Monday, October 28, 2013

Distrusting Science

Science can be a stimulating, and sometimes beautiful, field of endeavor. One constructs theories or hypotheses about how physical systems work, then the theorist or others test these concepts by performing experiments to determine the validity. When well-posed experiments can be performed, where extraneous variables can be controlled and only those of interest are operative, knowledge is gained and the theories or hypotheses are either supported or not. The physical systems being tested are reproducible so that others can verify the validity of a single experiment. Progress is made, new products may be developed, and more advanced theories ensue.

This is the ideal situation. However, what happens when the physical systems trying to be studied are too complex to be able to control variables? When theories and hypothesis abound and there is no definitive way to test them the result is often much less than beautiful. Two such complex systems of great importance are the planet earth and the human body. When complexity combines with critical importance and the potential for power, prestige, and economic gain, one discovers that science is less than rigorous, and scientists suffer from the same human failings as many other professionals.

A recent issue of The Economist examined the reliability of science by devoting two articles to the problem: How science goes wrong, and Trouble at the lab. The articles were meant to refer to science in a general sense, but, tellingly, the examples of interest were all from the medical and social sciences.

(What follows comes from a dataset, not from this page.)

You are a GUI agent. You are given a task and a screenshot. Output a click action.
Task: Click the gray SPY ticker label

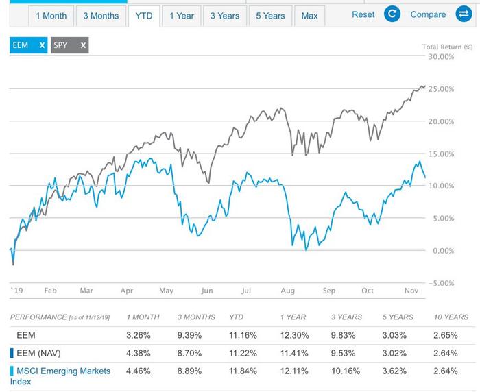click(x=60, y=45)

The main concern of the articles lies in the growing awareness that research findings that have been published in peer-reviewed journals, and accepted as "scientific truth," cannot be reproduced by other investigators.

"A few years ago scientists at Amgen, an American drug company, tried to replicate 53 studies that they considered landmarks in the basic science of cancer, often co-operating closely with the original researchers to ensure that their experimental technique matched the one used first time round. According to a piece they wrote last year in Nature, a leading scientific journal, they were able to reproduce the original results in just six. Months earlier Florian Prinz and his colleagues at Bayer HealthCare, a German pharmaceutical giant, reported in Nature Reviews Drug Discovery, a sister journal, that they had successfully reproduced the published results in just a quarter of 67 seminal studies."

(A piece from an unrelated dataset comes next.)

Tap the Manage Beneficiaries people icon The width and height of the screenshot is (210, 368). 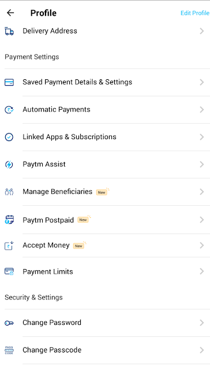coord(9,191)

Such evidence has led to this conclusion:

"When an official at America’s National Institutes of Health (NIH) reckons, despairingly, that researchers would find it hard to reproduce at least three-quarters of all published biomedical findings, the public part of the process seems to have failed."

The articles indicate a number of reasons why shoddy scientific research finds its way into the published literature.

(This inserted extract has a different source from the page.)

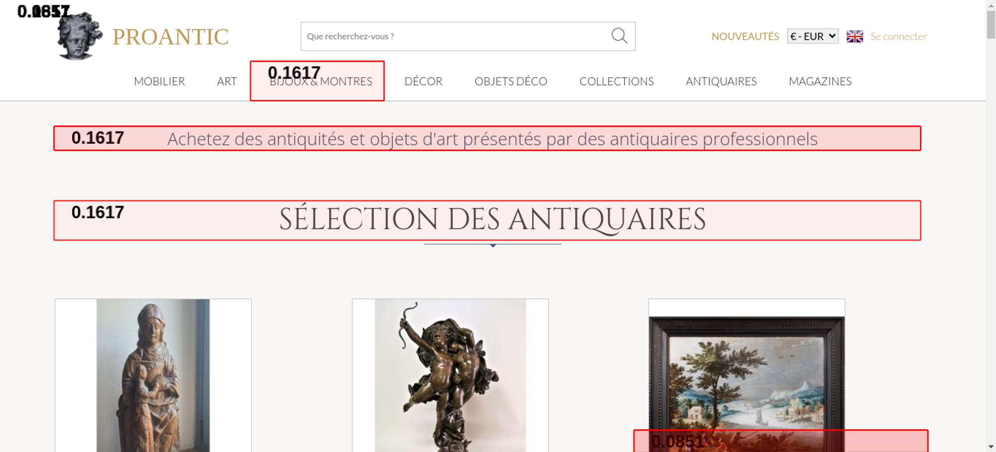The height and width of the screenshot is (452, 996).
Task: Click the page's vertical scrollbar down arrow
Action: (x=991, y=447)
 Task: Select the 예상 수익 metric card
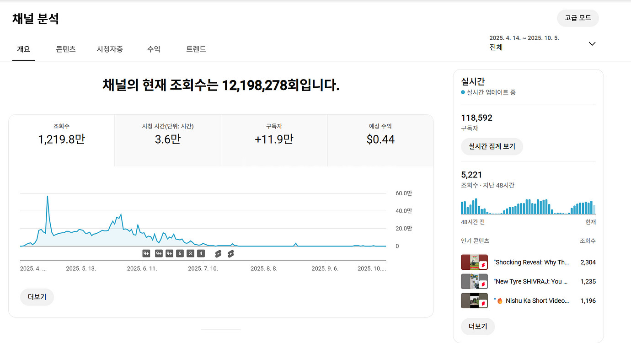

"Various factors contribute to the problem. Statistical mistakes are widespread. The peer reviewers who evaluate papers before journals commit to publishing them are much worse at spotting mistakes than they or others appreciate. Professional pressure, competition and ambition push scientists to publish more quickly than would be wise. A career structure which lays great stress on publishing copious papers exacerbates all these problems. 'There is no cost to getting things wrong,' says Brian Nosek, a psychologist at the University of Virginia who has taken an interest in his discipline’s persistent errors. ‘The cost is not getting them published’."

Considerable discussion is given to the misuse of statistics by researchers. Statistical analysis is rather simple when dealing with something like a flipped coin. There are only two possible outcomes, the initial conditions are well defined, and the final condition (heads or tails) is easily determined. Now consider a test of a medical intervention on a human being. All humans respond differently to a drug; consequently, the results of a study can depend critically on the characteristics of those chosen for testing. Also, there is rarely any result as unequivocal as the heads or tails of a coin toss. It is often difficult to precisely determine the effect of a medication on an individual patient.

A professor Ioannidis addressed the statistical issues inherent in medical research and came to this conclusion:

"In 2005 John Ioannidis, an epidemiologist from Stanford University, caused a stir with a paper showing why, as a matter of statistical logic, the idea that only one such paper in 20 gives a false-positive result was hugely optimistic. Instead, he argued, "most published research findings are probably false." As he told the quadrennial International Congress on Peer Review and Biomedical Publication, held this September in Chicago, the problem has not gone away."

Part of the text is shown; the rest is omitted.